▶ [TASK BRIEF] Your answer should be the number of lines in the listing that hold the string "computer", with no other words.

▶ [INFORMATION PROVIDED]
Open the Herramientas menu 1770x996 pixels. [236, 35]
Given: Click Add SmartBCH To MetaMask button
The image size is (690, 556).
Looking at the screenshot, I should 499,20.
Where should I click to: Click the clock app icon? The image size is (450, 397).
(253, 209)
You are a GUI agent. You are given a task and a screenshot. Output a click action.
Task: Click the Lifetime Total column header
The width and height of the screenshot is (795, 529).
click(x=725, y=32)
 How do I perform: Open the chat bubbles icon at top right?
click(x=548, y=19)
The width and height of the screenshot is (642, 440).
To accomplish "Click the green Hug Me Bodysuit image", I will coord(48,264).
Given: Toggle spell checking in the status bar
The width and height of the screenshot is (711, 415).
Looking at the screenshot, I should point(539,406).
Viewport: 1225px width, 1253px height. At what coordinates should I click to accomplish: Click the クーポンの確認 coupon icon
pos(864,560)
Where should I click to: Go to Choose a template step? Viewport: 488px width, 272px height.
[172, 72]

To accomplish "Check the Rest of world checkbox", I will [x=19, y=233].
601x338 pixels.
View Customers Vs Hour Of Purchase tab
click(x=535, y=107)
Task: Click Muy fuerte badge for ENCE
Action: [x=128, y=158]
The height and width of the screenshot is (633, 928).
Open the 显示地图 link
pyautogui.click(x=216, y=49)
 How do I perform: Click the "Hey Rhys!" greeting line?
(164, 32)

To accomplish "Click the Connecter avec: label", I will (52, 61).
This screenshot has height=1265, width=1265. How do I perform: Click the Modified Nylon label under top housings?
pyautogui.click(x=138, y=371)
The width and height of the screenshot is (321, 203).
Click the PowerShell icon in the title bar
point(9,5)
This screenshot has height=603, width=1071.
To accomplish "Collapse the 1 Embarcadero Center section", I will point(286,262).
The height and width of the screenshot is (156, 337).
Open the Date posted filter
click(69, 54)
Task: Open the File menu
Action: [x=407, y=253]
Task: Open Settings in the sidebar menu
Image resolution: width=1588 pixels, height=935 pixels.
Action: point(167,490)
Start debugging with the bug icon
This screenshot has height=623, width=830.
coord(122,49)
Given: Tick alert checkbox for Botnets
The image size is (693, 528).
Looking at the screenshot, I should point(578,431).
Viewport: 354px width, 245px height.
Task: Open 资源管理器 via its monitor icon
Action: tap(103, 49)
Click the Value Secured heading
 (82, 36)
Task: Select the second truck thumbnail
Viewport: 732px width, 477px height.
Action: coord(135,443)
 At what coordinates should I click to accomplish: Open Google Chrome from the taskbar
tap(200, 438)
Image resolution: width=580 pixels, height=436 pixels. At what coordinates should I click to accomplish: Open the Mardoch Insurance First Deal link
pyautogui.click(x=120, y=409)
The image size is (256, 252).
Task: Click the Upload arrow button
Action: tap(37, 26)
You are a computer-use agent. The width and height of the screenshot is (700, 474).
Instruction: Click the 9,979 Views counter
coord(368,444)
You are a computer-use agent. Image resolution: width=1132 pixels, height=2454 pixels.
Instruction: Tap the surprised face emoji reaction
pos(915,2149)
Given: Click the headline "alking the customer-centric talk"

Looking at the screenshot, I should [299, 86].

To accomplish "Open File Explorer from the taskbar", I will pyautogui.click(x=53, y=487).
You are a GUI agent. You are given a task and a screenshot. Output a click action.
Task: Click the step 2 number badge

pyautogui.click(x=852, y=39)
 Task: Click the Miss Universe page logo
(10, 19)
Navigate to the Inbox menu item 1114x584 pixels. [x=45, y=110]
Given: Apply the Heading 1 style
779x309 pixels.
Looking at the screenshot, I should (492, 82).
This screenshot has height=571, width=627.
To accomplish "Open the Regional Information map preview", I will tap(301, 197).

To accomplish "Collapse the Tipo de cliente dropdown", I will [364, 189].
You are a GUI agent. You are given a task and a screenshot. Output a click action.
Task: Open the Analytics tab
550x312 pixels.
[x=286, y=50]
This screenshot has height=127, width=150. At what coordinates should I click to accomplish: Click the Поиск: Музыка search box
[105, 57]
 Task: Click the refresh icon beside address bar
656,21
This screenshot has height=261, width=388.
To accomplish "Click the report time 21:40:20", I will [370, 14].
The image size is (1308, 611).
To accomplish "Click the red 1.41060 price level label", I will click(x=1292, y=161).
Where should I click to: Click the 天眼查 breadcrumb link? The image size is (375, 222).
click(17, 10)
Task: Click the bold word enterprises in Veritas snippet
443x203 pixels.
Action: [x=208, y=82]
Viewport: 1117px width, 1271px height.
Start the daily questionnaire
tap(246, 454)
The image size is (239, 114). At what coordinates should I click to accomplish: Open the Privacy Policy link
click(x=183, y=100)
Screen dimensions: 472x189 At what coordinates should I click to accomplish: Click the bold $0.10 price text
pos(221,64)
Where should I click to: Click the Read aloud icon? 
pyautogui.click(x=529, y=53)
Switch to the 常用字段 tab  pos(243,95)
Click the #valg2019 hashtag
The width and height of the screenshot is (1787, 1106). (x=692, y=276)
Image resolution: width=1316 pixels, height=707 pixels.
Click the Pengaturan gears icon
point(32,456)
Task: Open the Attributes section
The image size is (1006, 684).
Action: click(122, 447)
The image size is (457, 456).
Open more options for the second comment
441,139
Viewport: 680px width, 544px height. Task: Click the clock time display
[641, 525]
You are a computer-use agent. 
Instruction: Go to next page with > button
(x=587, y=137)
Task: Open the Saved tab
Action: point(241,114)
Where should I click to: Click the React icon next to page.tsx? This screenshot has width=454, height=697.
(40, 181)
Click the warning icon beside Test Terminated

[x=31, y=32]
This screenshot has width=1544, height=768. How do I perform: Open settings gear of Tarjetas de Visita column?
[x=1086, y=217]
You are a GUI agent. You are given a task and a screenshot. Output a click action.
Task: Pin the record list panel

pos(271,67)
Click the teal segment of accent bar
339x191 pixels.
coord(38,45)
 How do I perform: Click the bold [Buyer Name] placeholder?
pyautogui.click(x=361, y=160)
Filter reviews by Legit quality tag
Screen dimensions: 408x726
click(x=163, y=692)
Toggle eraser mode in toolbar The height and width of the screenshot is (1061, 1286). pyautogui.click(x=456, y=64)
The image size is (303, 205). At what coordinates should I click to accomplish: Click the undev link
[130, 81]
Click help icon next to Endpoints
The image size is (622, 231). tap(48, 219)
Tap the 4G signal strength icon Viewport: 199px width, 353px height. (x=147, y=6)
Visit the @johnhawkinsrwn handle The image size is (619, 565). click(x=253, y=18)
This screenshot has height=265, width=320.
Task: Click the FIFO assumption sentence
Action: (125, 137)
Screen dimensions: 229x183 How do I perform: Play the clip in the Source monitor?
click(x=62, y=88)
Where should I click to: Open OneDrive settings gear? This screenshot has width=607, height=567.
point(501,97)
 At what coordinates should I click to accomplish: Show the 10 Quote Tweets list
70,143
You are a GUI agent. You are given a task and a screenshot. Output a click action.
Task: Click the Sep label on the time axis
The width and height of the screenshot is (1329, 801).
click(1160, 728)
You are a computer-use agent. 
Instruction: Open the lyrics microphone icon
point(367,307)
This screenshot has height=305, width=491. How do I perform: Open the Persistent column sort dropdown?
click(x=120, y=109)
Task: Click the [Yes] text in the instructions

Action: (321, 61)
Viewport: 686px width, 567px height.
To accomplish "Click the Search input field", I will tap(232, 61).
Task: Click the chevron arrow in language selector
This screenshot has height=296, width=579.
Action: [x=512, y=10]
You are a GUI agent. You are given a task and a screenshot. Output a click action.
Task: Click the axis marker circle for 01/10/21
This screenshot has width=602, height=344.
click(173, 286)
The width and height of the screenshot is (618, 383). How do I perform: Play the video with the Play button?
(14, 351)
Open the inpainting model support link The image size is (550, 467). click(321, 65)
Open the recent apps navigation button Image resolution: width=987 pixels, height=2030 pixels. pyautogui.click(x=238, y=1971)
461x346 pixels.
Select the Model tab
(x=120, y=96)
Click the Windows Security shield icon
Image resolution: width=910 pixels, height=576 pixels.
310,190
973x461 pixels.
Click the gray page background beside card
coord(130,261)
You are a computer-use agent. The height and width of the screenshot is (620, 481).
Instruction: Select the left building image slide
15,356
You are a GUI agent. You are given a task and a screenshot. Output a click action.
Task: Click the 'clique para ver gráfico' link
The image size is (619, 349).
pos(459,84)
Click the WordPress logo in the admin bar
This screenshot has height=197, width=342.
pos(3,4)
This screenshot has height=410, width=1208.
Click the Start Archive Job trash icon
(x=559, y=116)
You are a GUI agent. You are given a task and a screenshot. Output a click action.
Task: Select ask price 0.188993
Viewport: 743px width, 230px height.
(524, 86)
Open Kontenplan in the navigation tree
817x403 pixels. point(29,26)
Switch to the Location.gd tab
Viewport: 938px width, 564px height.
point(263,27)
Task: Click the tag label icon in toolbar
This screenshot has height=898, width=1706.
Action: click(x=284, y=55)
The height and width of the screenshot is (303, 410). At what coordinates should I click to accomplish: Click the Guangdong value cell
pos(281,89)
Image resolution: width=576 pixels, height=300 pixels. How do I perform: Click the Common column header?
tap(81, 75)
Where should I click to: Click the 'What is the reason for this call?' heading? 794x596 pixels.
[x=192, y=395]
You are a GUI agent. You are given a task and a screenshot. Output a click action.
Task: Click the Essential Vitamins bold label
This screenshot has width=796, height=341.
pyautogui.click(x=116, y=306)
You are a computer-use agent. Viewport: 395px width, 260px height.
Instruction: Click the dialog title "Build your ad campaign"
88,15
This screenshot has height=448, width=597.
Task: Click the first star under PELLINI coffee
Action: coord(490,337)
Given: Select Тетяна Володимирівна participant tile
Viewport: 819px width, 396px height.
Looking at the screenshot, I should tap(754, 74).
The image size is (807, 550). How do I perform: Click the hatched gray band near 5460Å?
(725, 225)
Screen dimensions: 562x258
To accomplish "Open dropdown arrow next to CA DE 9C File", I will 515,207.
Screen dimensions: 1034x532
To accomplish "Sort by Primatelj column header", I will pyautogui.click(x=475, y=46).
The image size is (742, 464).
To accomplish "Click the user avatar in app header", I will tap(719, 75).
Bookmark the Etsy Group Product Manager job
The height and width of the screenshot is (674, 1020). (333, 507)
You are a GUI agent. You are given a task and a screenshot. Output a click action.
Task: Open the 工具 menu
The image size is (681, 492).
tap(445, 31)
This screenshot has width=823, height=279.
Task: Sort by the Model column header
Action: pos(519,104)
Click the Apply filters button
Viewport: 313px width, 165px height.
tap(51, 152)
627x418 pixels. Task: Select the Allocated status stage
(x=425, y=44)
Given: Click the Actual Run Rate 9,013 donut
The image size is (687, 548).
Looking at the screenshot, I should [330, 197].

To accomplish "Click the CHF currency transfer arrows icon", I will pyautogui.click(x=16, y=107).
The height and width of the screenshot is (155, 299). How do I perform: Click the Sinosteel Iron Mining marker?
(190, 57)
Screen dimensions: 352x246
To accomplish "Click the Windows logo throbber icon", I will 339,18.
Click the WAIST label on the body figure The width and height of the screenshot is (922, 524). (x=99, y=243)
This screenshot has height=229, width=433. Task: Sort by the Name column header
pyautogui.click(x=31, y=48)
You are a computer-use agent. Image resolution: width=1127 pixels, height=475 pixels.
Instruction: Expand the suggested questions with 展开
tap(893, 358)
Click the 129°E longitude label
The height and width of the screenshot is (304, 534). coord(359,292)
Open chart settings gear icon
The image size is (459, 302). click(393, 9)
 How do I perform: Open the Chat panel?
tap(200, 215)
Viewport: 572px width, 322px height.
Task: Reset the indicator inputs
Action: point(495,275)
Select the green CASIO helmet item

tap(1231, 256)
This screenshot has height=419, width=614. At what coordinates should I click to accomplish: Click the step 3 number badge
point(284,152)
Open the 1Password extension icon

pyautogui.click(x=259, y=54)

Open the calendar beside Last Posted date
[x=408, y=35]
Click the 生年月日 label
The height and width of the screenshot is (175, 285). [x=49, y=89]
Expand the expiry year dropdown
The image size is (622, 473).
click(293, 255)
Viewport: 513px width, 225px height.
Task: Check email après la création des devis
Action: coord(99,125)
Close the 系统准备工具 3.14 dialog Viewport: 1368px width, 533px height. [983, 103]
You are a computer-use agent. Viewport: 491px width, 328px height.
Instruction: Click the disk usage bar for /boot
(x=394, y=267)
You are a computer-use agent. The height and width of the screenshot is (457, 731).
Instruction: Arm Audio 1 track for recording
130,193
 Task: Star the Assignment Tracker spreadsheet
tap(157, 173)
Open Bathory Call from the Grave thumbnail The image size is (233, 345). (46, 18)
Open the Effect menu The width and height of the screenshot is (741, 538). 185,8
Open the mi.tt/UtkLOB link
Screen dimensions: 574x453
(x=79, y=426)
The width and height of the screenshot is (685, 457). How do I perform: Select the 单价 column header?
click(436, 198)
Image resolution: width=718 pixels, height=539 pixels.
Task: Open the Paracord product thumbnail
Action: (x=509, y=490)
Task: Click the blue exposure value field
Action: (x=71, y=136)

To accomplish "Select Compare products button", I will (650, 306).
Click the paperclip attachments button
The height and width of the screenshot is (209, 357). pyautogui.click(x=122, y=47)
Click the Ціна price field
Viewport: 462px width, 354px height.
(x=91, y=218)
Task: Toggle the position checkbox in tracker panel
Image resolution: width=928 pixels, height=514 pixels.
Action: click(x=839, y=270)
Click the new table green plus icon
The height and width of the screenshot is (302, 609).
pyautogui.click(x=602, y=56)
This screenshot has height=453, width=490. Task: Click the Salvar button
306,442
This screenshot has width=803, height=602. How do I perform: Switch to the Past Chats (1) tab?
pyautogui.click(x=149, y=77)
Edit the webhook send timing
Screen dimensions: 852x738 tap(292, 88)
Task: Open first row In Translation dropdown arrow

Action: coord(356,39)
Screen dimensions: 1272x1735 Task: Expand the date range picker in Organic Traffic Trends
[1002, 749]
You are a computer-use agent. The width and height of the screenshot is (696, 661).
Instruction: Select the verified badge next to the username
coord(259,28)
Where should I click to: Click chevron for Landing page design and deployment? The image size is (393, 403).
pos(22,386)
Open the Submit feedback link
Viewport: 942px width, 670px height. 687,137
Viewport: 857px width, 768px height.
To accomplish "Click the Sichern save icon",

▶ [REPLY TO THE EXERCISE] 10